In 2002, Peter Hurley was enjoying a successful career as an investment banker when he suffered a heart attack that nearly took his life. Following a quadruple bypass surgery, he knew it was time to place his life on a different track. He got serious about exercise and eventually developed a passion for cycling.
Fast-forward to 2006, when Hurley was contacted by a former merger-and-acquisition colleague. The colleague said he was seeking a buyer for the American Bicycle Group (ABG). Would Peter be interested in purchasing it?
Hurley was intrigued. ABG could be the vehicle for another life change – a chance to merge his passion for cycling with his business career. But there was just one problem. “Financially, the company was an absolute mess. It was hemorrhaging a lot of money. I was hesitant to invest because I knew my stress levels could go off the charts,” he recalls.

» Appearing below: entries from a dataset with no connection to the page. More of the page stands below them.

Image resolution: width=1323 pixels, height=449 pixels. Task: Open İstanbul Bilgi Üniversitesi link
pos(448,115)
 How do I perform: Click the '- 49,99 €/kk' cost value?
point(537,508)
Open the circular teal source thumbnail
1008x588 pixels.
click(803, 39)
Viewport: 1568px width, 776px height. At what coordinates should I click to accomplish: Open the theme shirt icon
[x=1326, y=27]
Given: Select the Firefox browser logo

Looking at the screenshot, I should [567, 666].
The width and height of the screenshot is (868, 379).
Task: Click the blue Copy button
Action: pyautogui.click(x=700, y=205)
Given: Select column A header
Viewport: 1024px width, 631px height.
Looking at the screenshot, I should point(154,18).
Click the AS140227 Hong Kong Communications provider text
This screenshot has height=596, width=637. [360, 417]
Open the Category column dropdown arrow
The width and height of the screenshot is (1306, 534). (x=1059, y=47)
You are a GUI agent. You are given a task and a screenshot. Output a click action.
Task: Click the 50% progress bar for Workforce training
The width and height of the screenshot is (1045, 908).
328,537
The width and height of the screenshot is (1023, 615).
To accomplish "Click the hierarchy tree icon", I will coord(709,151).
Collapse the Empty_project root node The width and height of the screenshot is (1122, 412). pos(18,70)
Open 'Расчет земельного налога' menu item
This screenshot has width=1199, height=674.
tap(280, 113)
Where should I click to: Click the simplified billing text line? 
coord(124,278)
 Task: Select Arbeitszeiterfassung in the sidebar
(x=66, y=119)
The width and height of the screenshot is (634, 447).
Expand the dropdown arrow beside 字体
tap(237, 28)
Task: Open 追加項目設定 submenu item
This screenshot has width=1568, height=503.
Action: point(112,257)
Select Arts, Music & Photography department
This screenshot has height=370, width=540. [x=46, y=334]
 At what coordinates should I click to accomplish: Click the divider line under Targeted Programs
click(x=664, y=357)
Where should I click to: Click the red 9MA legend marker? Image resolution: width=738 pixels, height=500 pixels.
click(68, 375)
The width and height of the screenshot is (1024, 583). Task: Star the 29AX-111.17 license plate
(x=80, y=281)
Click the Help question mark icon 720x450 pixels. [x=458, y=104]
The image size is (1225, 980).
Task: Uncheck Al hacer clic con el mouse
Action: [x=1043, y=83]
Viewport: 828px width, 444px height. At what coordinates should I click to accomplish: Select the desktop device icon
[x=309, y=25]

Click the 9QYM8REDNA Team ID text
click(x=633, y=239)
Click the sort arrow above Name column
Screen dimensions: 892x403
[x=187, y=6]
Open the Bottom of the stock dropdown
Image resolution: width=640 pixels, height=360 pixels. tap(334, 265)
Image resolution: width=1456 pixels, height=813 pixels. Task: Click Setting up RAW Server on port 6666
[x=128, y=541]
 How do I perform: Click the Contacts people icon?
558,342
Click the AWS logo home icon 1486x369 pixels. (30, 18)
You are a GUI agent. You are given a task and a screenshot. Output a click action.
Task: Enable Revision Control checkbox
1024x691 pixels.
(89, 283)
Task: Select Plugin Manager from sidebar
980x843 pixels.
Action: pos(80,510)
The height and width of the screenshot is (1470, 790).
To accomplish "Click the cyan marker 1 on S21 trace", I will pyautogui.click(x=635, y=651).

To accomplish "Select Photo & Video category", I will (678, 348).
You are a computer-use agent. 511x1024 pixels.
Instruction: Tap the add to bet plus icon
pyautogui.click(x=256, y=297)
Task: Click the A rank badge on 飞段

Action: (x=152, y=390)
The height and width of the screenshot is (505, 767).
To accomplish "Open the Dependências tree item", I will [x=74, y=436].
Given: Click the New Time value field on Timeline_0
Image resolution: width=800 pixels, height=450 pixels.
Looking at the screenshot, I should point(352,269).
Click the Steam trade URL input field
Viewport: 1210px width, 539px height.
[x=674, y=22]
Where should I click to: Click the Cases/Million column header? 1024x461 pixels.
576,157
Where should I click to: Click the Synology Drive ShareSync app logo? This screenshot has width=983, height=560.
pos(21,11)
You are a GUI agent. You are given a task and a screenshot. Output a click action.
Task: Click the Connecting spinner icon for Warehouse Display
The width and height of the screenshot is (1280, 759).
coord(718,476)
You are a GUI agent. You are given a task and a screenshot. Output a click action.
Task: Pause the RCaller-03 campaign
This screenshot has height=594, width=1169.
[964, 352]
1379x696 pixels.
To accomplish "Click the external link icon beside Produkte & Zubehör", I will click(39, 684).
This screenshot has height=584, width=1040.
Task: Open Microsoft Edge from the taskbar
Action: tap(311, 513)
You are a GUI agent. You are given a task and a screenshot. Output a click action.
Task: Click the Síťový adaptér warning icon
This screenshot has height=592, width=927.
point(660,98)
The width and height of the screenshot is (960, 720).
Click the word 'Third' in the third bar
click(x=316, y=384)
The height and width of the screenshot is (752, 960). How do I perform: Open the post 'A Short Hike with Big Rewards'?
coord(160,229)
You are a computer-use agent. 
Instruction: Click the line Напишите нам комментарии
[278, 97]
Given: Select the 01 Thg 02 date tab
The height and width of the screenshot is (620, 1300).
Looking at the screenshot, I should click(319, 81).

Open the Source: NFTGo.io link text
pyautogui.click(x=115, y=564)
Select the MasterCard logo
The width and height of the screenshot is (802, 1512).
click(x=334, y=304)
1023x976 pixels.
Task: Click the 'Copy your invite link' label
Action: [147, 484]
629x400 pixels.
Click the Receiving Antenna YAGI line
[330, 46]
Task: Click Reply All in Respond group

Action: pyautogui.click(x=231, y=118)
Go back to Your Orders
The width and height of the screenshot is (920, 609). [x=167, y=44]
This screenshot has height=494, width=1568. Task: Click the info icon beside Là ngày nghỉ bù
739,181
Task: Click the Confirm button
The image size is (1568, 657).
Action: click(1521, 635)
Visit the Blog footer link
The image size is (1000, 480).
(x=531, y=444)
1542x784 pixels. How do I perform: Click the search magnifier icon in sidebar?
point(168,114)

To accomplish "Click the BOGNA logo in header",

Unwilling to compromise his health and well-being, he prepared to decline the offer. Then, his fortune changed when a private equity group agreed to join him in the venture. “They were willing to put up a fair amount of money to go alongside of me, so that reduced my overall risk,” he recalls. “It was the only reason I did it.” He bought the company and moved from the Northeast to Chattanooga in 2007.
While the timing of his investment coincided perfectly with his growing involvement in triathlon, it didn’t come at a great time for the market. When the Great Recession arrived in 2008, Hurley’s private equity partners withdrew from the company. He was left with the ultimate business challenge, and once again, his stressful career threated to put his health at risk.
This time, though, he approached the challenge differently having learned life lessons through endurance sports. He moved forward in determination, drawing on his experience as a triathlete. “Once you enter into the world of triathlon, you learn daily how you can achieve your goals and work through your fear of failure. When you find yourself in the middle of the Tennessee River, gasping for breath, you settle down and continue to stroke.”
In the years that followed, he confidently navigated the company through its financial difficulties, confronting each challenge like another hill to climb, or mile to swim. Today, profitability is up and the company, which manufactures high-end titanium and carbon fiber bikes, is an IRONMAN partner. The company even helped bring the IRONMAN series to Chattanooga, and it recently moved to a new production facility just off Amnicola Highway.
Meanwhile, Hurley himself has become a veteran triathlon competitor, and has now competed in 40 events across the world. “I would say that triathlons have made me a better businessperson, a better boss, and a better husband.”